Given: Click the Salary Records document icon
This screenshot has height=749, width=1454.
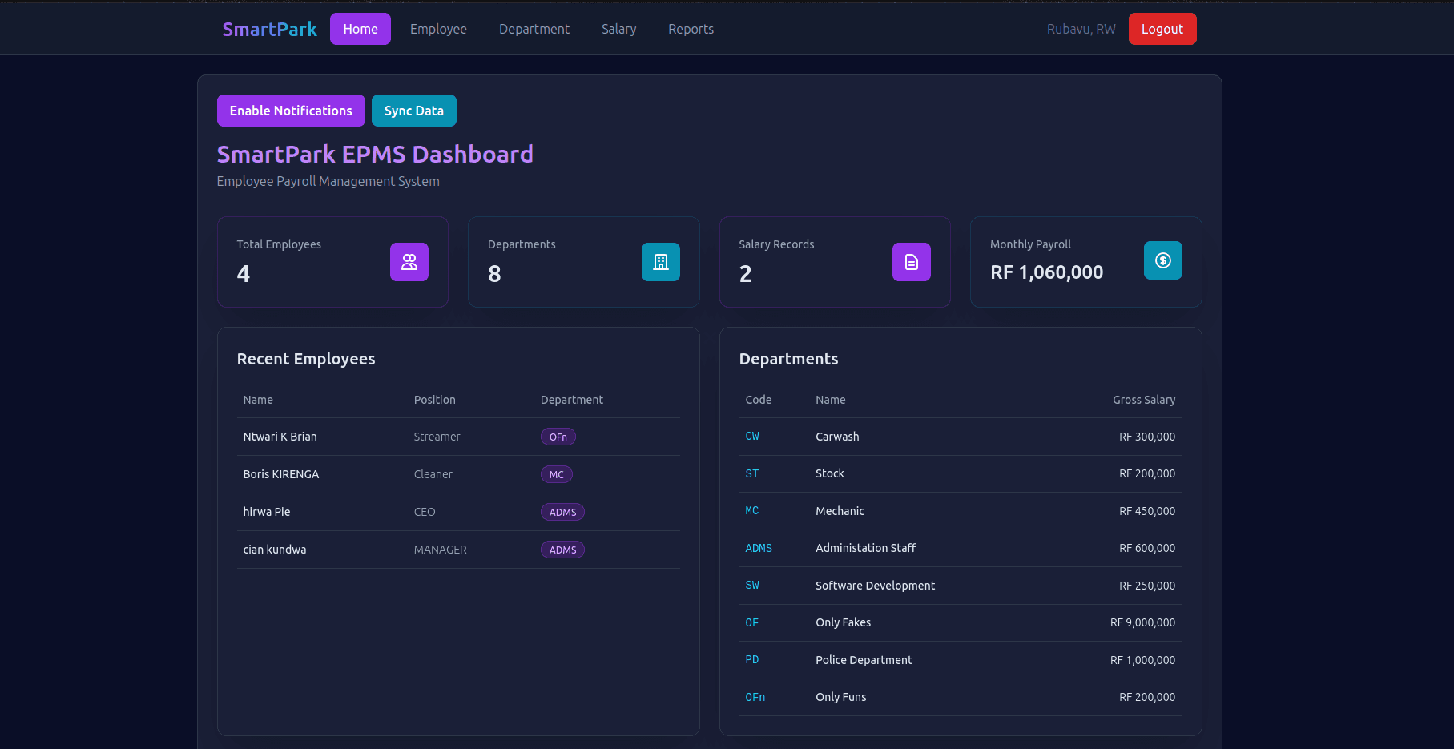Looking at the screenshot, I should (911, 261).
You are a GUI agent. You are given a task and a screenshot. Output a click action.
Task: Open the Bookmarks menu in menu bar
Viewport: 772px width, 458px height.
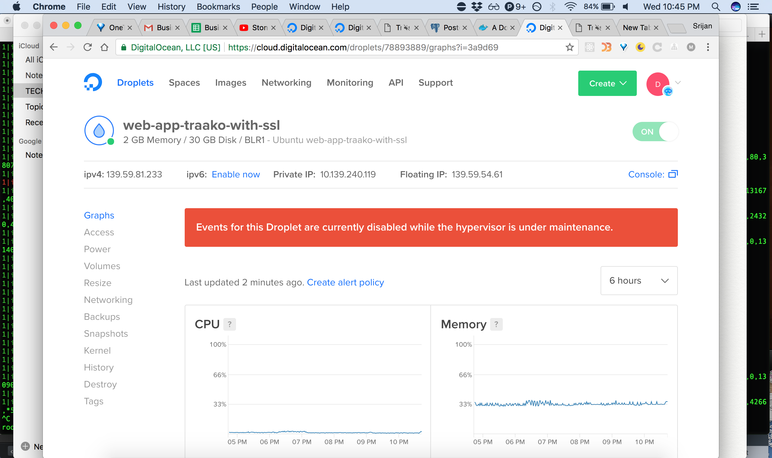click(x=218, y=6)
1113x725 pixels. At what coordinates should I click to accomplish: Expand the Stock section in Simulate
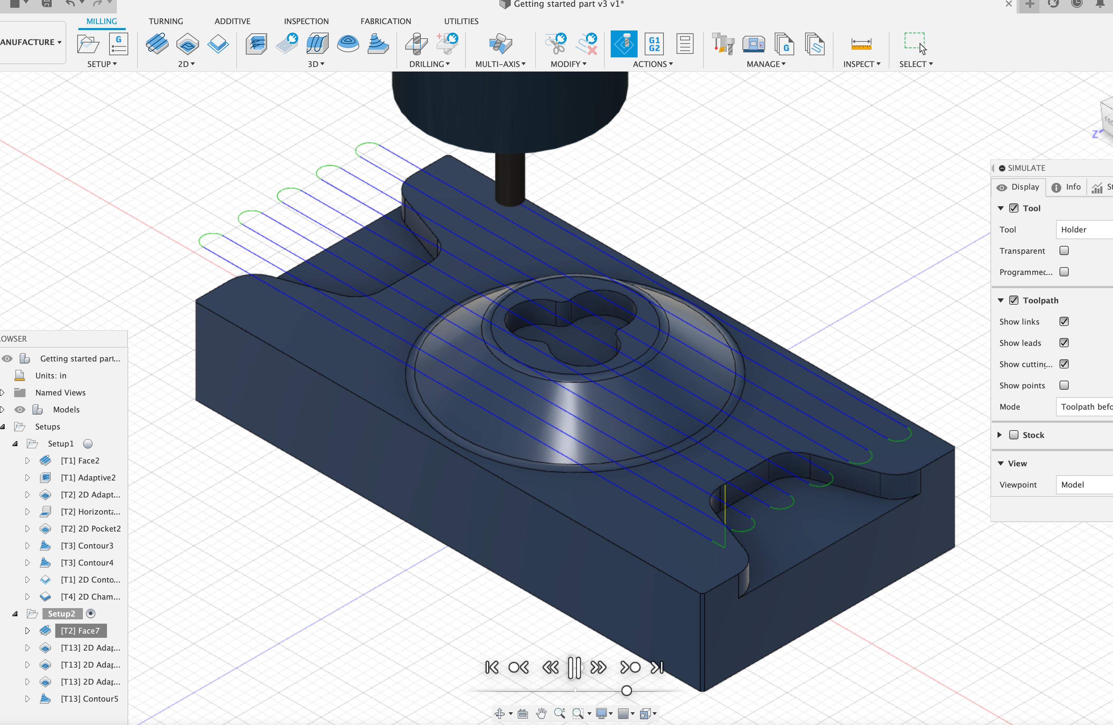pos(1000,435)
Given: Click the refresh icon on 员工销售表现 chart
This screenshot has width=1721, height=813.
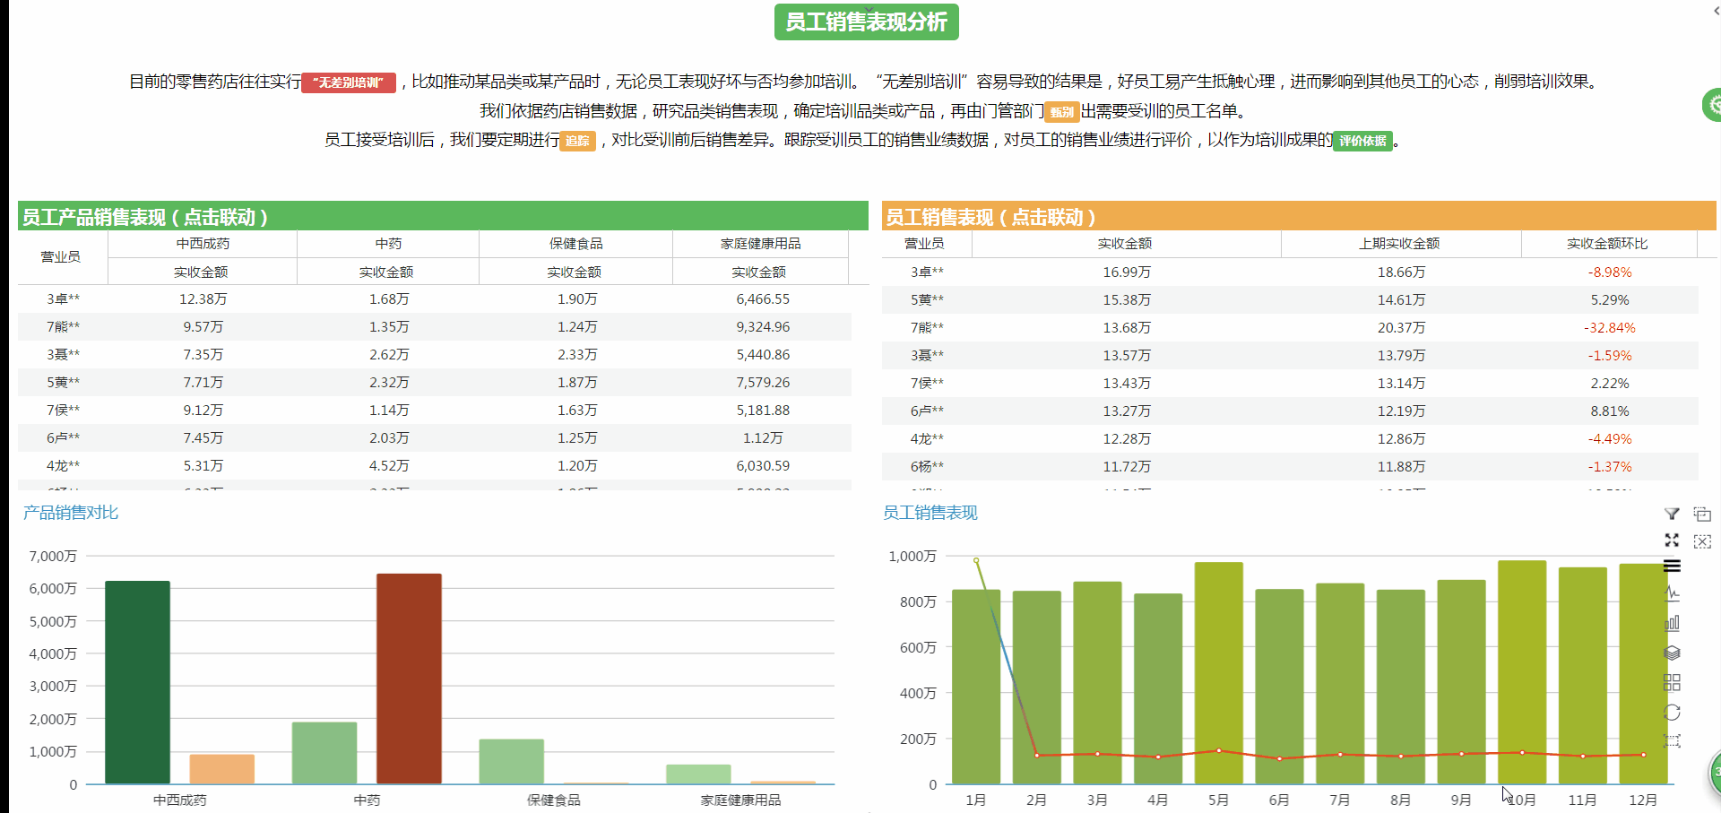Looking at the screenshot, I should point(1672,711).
────────────────────────────────────────
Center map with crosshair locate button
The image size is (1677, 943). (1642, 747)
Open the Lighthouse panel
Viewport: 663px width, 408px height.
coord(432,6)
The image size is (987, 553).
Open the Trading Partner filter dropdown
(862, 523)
────────────────────────────────────────
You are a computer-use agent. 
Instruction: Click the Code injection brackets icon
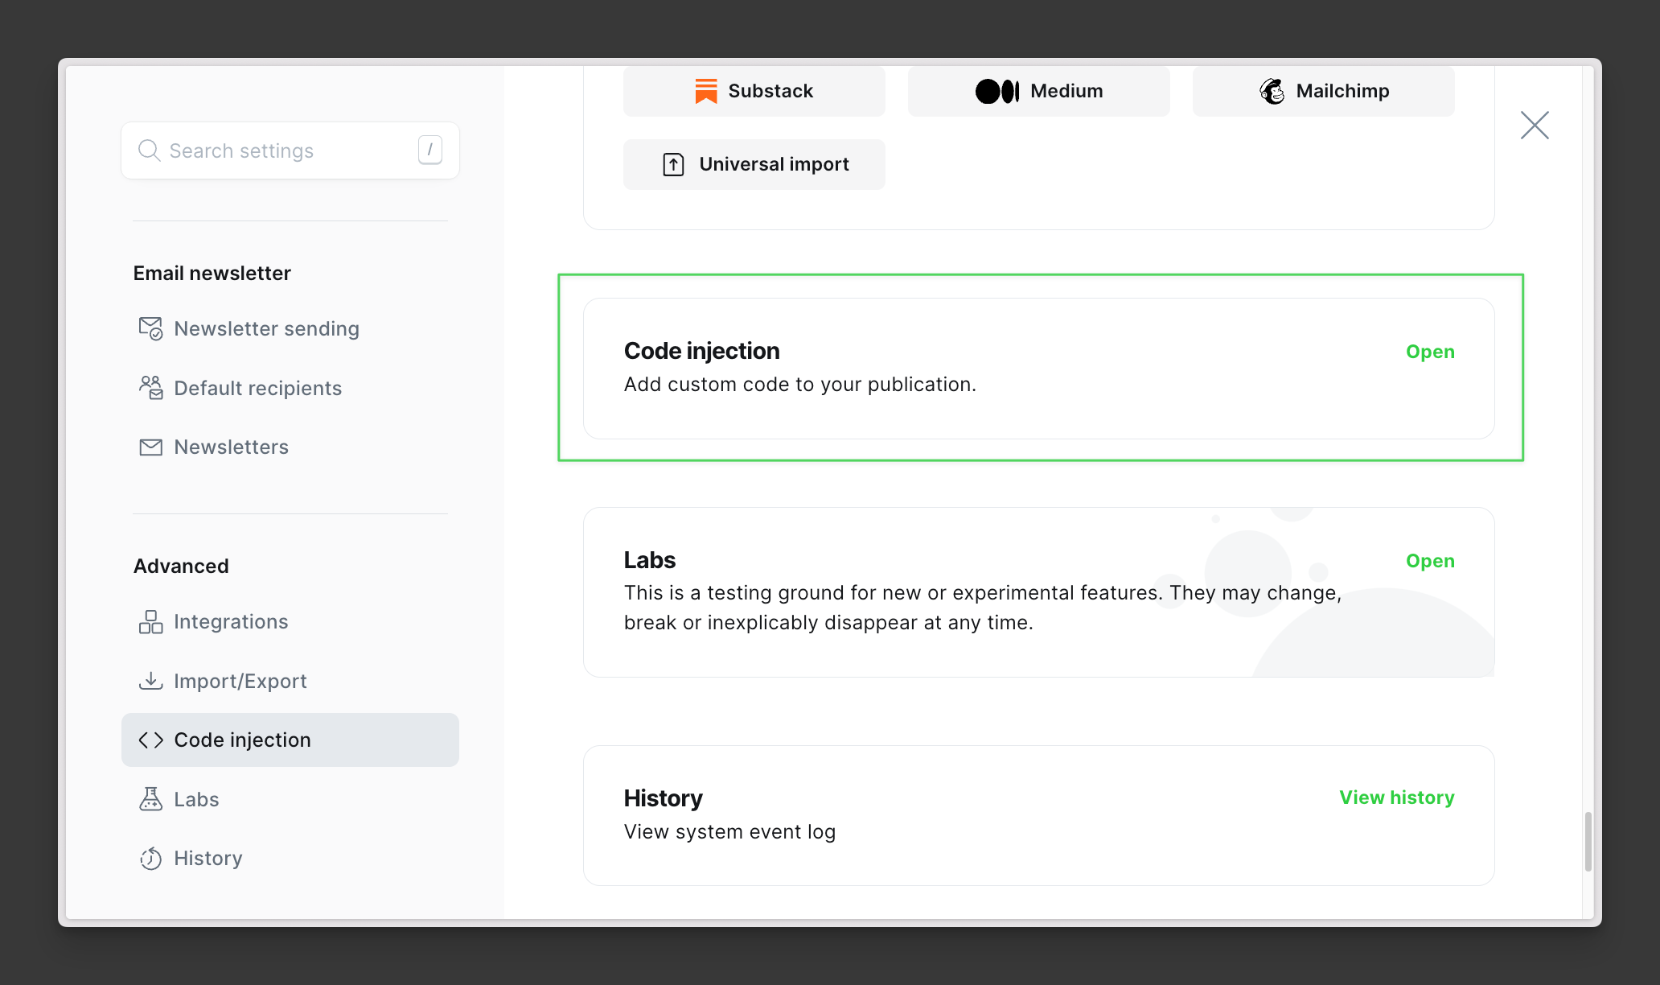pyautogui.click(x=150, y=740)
────────────────────────────────────────
- Work task
Pull out all lines from the listing that contain the string "agent".

- Written answer
You are a GUI agent. You are given a task and a screenshot. Output a click action.
You are a computer-use agent. 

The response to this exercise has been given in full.